Improved cell-free RNA and protein synthesis system

Abstract

Cell-free RNA and protein synthesis (CFPS) is becoming increasingly used for protein production as yields increase and costs decrease. Advances in reconstituted CFPS systems such as the Protein synthesis Using Recombinant Elements (PURE) system offer new opportunities to tailor the reactions for specialized applications including in vitro protein evolution, protein microarrays, isotopic labeling, and incorporating unnatural amino acids. In this study, using firefly luciferase synthesis as a reporter system, we improved PURE system productivity up to 5 fold by adding or adjusting a variety of factors that affect transcription and translation, including Elongation factors (EF-Ts, EF-Tu, EF-G, and EF4), ribosome recycling factor (RRF), release factors (RF1, RF2, RF3), chaperones (GroEL/ES), BSA and tRNAs. The work provides a more efficient defined in vitro transcription and translation system and a deeper understanding of the factors that limit the whole system efficiency.

Figure 1. Optimization of PURE system as measured by active Fluc produced by supplementing different concentrations of EF-Tu, Ts, G; EF4; RF1, 2, 3 and RRF.

(a). Active Fluc produced at different EF-Ts, Tu and G concentrations. The table below shows the actual concentration increase of EF-Ts, Tu and G in the PURE system. (b). Active Fluc produced at different EF4 concentrations. (c). Active Fluc produced at different RF1, 2, 3 and RRF concentrations. The table below shows the actual concentration increase of RF1, 2, 3 and RRF in the PURE system. Fluc activities were measured in relative luminescence unit by luciferase assay and PURE system reaction without supplement was set as control. Error bars are ± standard deviations, with n = 3.

Figure 2. Optimization of PURE system as measured by functional Fluc produced by adding macromolecular crowding agents.

(a). Active Fluc produced in the system at different BSA concentrations. (b). The time course (kinetics) of transcription measured by Fluc mRNA yields with the Quant-iT RiboGreen RNA reagent with and without the presence of 15.5 µM BSA. (c). Active Fluc produced in the system at different PEG-6000 concentrations. In (a) and (c) Fluc activities were measured in relative luminescence units by luciferase assay and PURE system reaction without supplement was set as control. Error bars are ± standard deviations, with n = 3.

Figure 3. Optimization of PURE system as measured by functional Fluc produced by adding chaperone systems GroEL/ES and DnaK/DnaJ/GrpE.
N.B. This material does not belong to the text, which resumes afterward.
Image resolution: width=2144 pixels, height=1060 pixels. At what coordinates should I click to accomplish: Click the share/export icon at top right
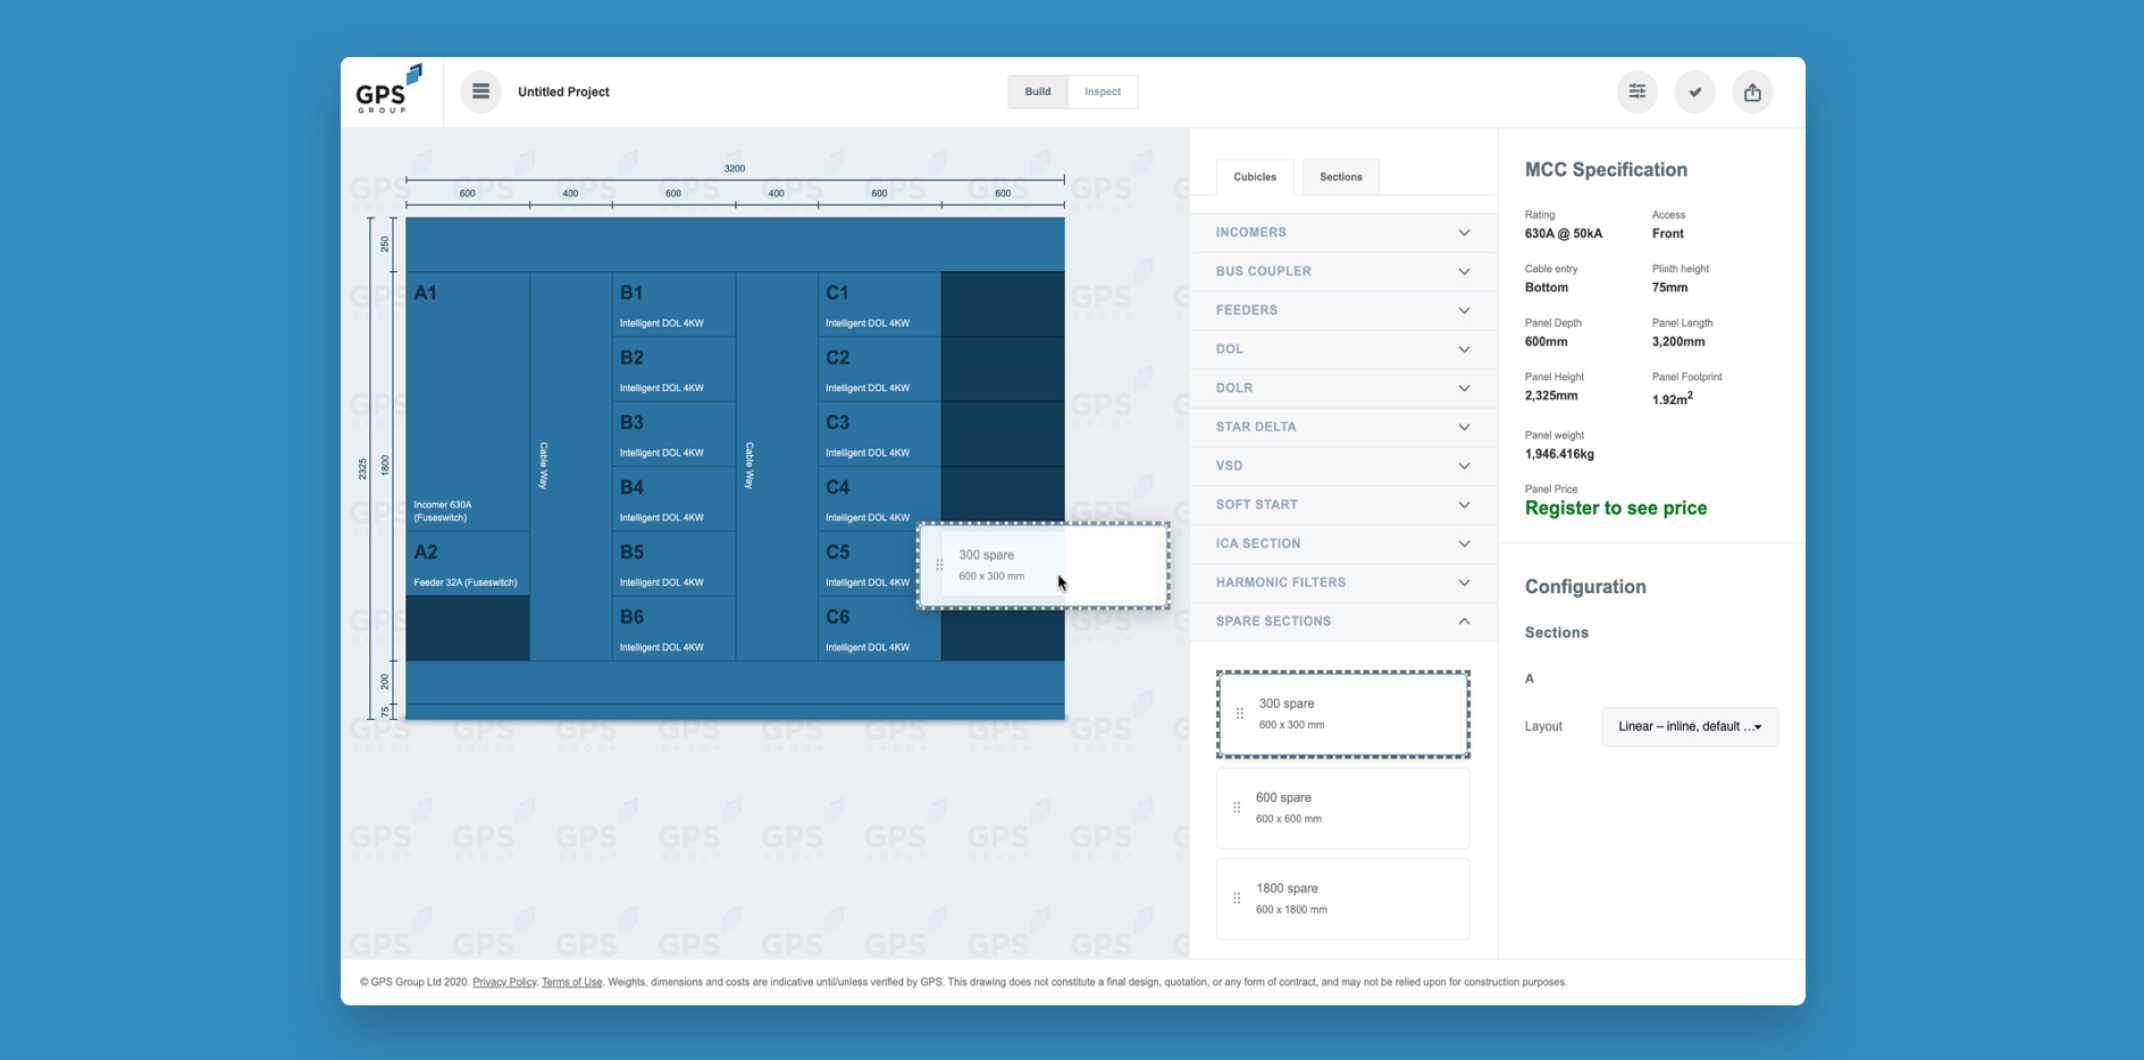(x=1752, y=91)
(a). Active Fluc produced at different GroEL/GroES concentrations. (b). Active Fluc produced at different DnaK/DnaJ/GrpE concentrations. Fluc activities were measured in relative luminescence unit by luciferase assay and PURE system reaction without supplement was set as control. Error bars are ± standard deviations, with n = 3.

Figure 4. Optimization of PURE system as measured by functional Fluc produced by adjusting tRNA, ATP and GTP concentrations.

(a). Increasing tRNA concentration by 56 A260 units/ml boosts functional Fluc yield by 25%. The table below shows the actual concentration increase of EF-Ts, Tu, G and tRNA in each reaction. Reaction 1 is taken as control. In reaction 2, 3, 4 and 5, EF4; RF 1, 2, 3, RRF; GroEL/GroES and BSA were added at their optimized concentrations. (b). Increasing Mg²⁺ concentration decreases functional Fluc yield in the original PURE system. (c). Increasing Mg²⁺, ATP and GTP concentrations has little effect on final yield of functional Fluc in our optimized PURE system with optimized concentrations of EF-Ts, Tu, G; EF4; RF 1, 2, 3, RRF; GroEL/GroES and BSA. Fluc activities were measured in relative luminescence unit by luciferase assay and PURE system reaction without supplement was set as control. Error bars are ± standard deviations, with n = 3.

Figure 5. Optimization of PURE system with the best combination of EF-Ts, Tu, G; EF 4; RF 1,2,3, RRF; GroEL/GroES; BSA and tRNA concentrations as measured by functional Fluc produced.

Fluc activities were measured in relative luminescence unit by luciferase assay and PURE system reaction without supplement was set as control. Error bars are ± standard deviations, with n = 3.